Digging a little bit more on how Calico handles routing, on each node there exists a virtual router backed by the Linux kernel. The virtual router advertised the endpoints that are reachable through it to other nodes as well as to the network fabric using BGP (Border Gateway Protocol). When it comes to setting up BGP with Calico, there are two options;
1. BGP AS per rack model
2. BGP AS per compute server model
If the Kubernetes with Calico CNI plugin is being deployed with Cisco ACI Fabric for example, the recommendation is to use the AS per compute server model.
In this model, each of the Calico BGP virtual routers peer with the ToR switches which help to exchange routes amongst all the Calico virtual routers in the cluster. On each node, the Calico virtual router will advertise the Node Subnet, POD Subnet and Service Subnets along with any host routes for Kubernetes Services or Load Balancers to the ACI Fabric.
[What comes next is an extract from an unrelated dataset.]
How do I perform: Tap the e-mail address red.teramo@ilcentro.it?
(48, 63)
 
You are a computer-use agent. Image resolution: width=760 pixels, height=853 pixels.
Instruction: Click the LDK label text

For egress traffic from the Kubernetes cluster, the nodes only require a default route that uses the ACI L3Out as the next-hop both for node-to-node traffic and for node-to-outside communications.
5.0 Recommendations
When deploying AWS EKS clusters, if the reachability from the Worker Nodes and PODs to the Kubernetes API is designed properly, then using a single CNI like Calico that offers both connectivity and network policy enforcement would be the right way to go. On the other hand, if the clusters are small, then AWS VPC CNI augmented by Calico CNI would work fine.
For self-managed Kubernetes clusters in AWS, since you are in complete control of the cluster, going with Calico or other CNIs that are feature rich would be the best possible option. Note that even though AWS does support both Linux Kernel based CNIs and OVS based CNIs, Linux based CNIs should be the starting choice due to their simplicity and you could potentially use eBFP with the right AMIs.
For Private Clouds, Calico provides a good start due to its support for direct routing, Network Policy enforcement and routing protocols to interact with the data center network. Additionally, Calico can also use eBPF mode to improve performance. However, there are other CNIs that completely run in User-Space and use DPDK to provide even higher performance.